__WHAT YOU HAVE TO DO__. Quote exactly the lines from the one with "Image resolution: width=457" to the end of the data, both included; omit the pictures.
┌─ MATERIAL TO PROCESS
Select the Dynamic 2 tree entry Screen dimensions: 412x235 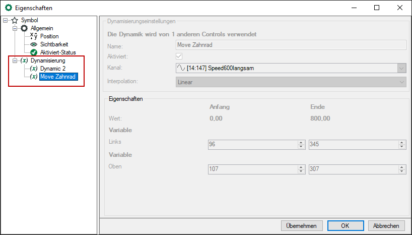point(53,69)
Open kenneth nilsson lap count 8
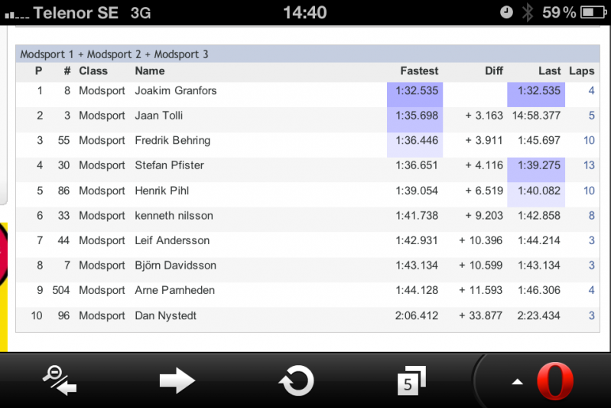This screenshot has width=611, height=408. pos(591,216)
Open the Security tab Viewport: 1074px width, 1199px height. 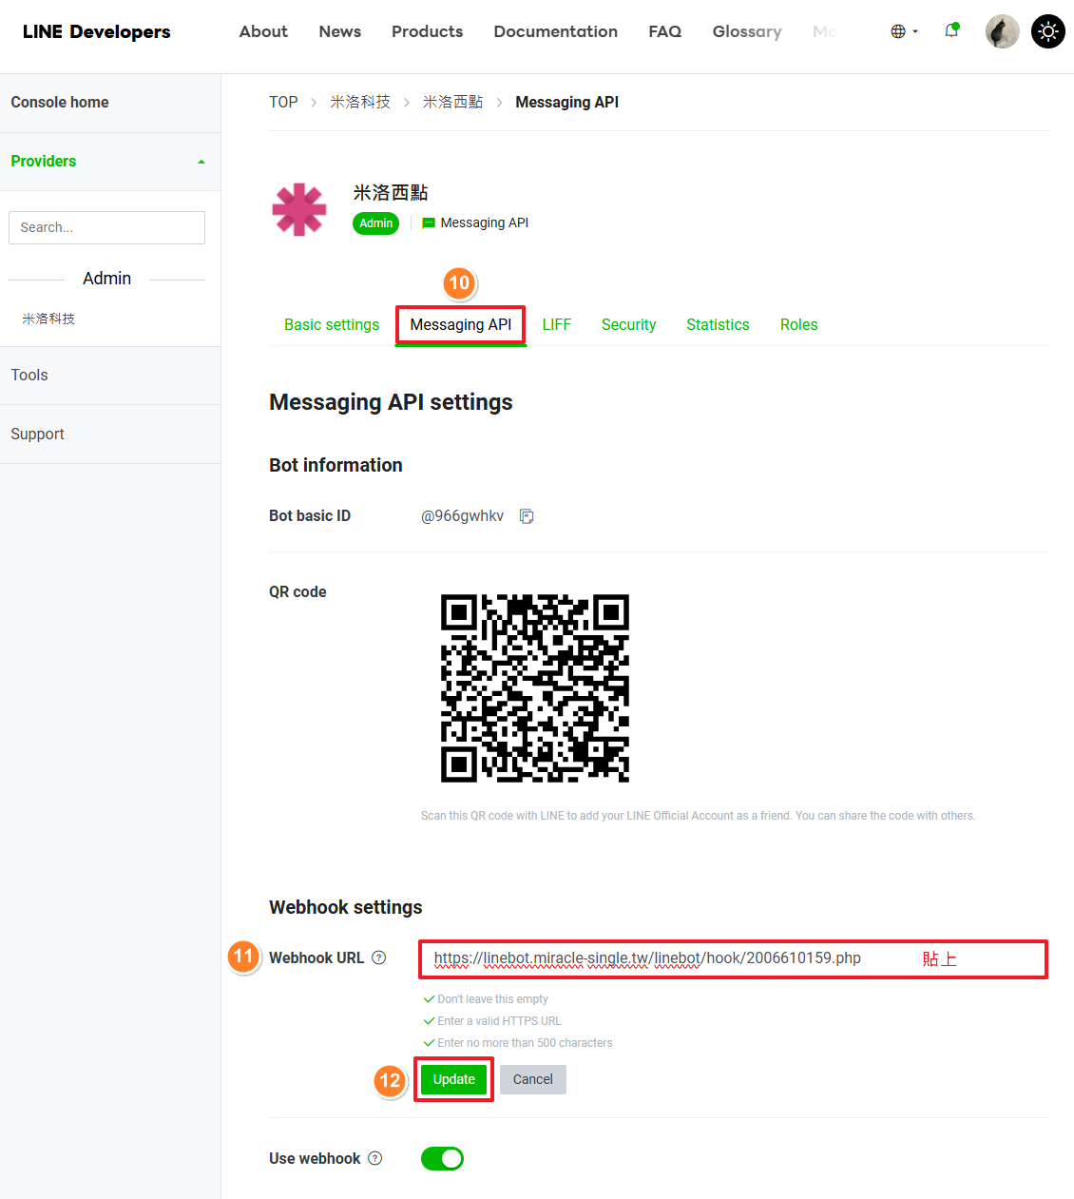628,325
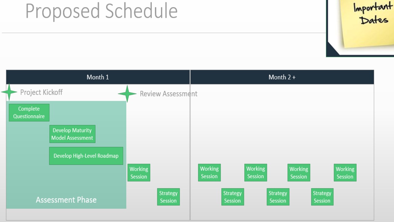Click the last Working Session in Month 2 +

pyautogui.click(x=345, y=173)
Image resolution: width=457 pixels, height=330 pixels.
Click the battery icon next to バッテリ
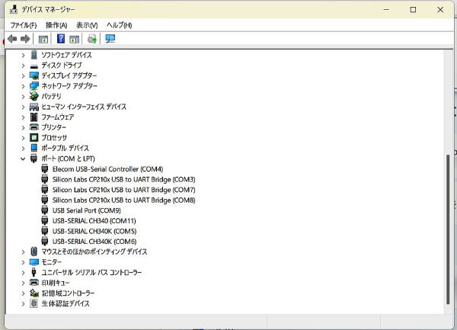[34, 97]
└─
__THE COMPLETED TASK__.
Image resolution: width=457 pixels, height=330 pixels.
Click the battery icon next to バッテリ
[34, 97]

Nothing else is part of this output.